• **Quelle**
§ §

MOTION BANK
the forsythe company
source: motionbankorg
MOTION BANK IST EIN AUF VIER JAHRE ANGELEGTES PROJEKT DER FORSYTHE COMPANY, IN DEM DIE CHOREOGRAPHISCHE PRAXIS IN EINEM BREITEN KONTEXT ERFORSCHT WIRD.
DER SCHWERPUNKT LIEGT DABEI AUF DER ERSTELLUNG DIGITALER ONLINE-PARTITUREN VON CHOREOGRAPHIEN
in Zusammenarbeit mit ausgewählten Gastchoreographen. Die Choreographien werden anschließend auf dieser Website zugänglich gemacht.
Die Gastchoreographen der Jahre 2010-2013 sind Deborah Hay, Jonathan Burrows & Matteo Fargion sowie Bebe Miller und Thomas Hauert. Aus den Motion Bank Partnern im Bereich Partituren zusammengesetzte Teams arbeiten mit den genannten Künstlern, um deren unterschiedliche choreographische Handschriften auf neuartige Weise durch das digitale Medium zugänglich zu machen.

§ §

• **Bereitgestelltes Material**
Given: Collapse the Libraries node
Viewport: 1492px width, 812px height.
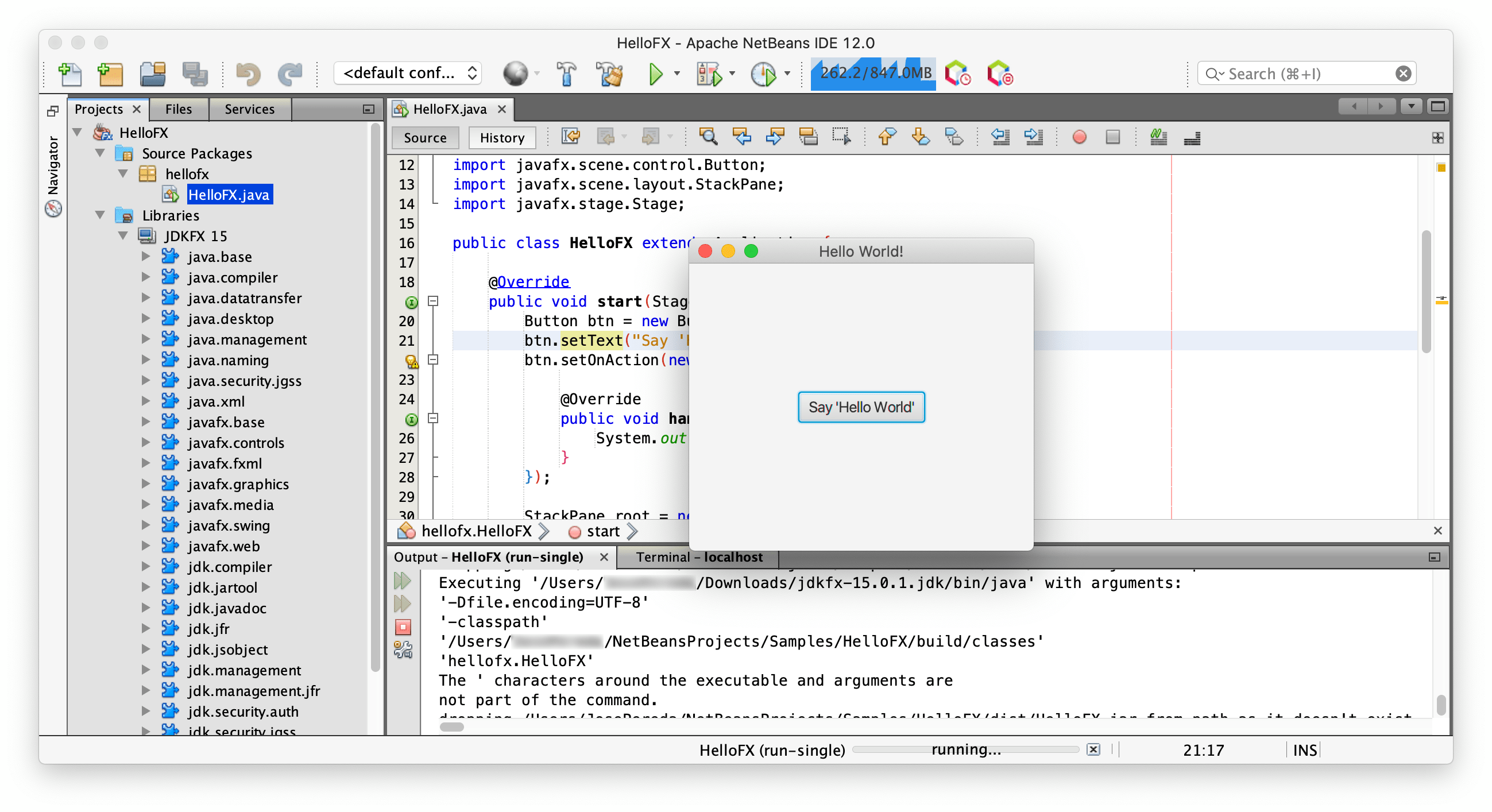Looking at the screenshot, I should coord(101,215).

§ §

• **Kurze Übung A**
Fasse den Absatz der Quelle, der mit „Die Gastchoreographen der Jahre 2010-2013“ beginnt, als knappe Stichpunktliste zusammen, ohne die wesentlichen Fakten zu verlieren.
• **Kurze Übung B**
Beantworte anhand der Quelle kurz diese Fragen:
(i) Auf wie viele Jahre ist Motion Bank angelegt?
(ii) In Zusammenarbeit mit wem werden die digitalen Online-Partituren erstellt?
(iii) Wer arbeitet mit den genannten Künstlern zusammen?
• **Kurze Übung C**
Aktualisiere die Quelle: Gib den Abschnitt beginnend mit „DER SCHWERPUNKT LIEGT“ und weiter bis „Website zugänglich gemacht.“ wieder, wobei „Website“ durch „Online-Plattform“ ersetzt wird.

• **Ausgabe A**
- Gastchoreographen 2010-2013: Deborah Hay, Jonathan Burrows & Matteo Fargion, Bebe Miller und Thomas Hauert
- Teams aus den Motion Bank Partnern im Bereich Partituren arbeiten mit diesen Künstlern.
- Ziel: deren unterschiedliche choreographische Handschriften durch das digitale Medium auf neuartige Weise zugänglich machen

• **Ausgabe B**
(i) Auf vier Jahre.
(ii) Mit ausgewählten Gastchoreographen.
(iii) Teams, die aus den Motion Bank Partnern im Bereich Partituren zusammengesetzt sind.

• **Ausgabe C**
DER SCHWERPUNKT LIEGT DABEI AUF DER ERSTELLUNG DIGITALER ONLINE-PARTITUREN VON CHOREOGRAPHIEN
in Zusammenarbeit mit ausgewählten Gastchoreographen. Die Choreographien werden anschließend auf dieser Online-Plattform zugänglich gemacht.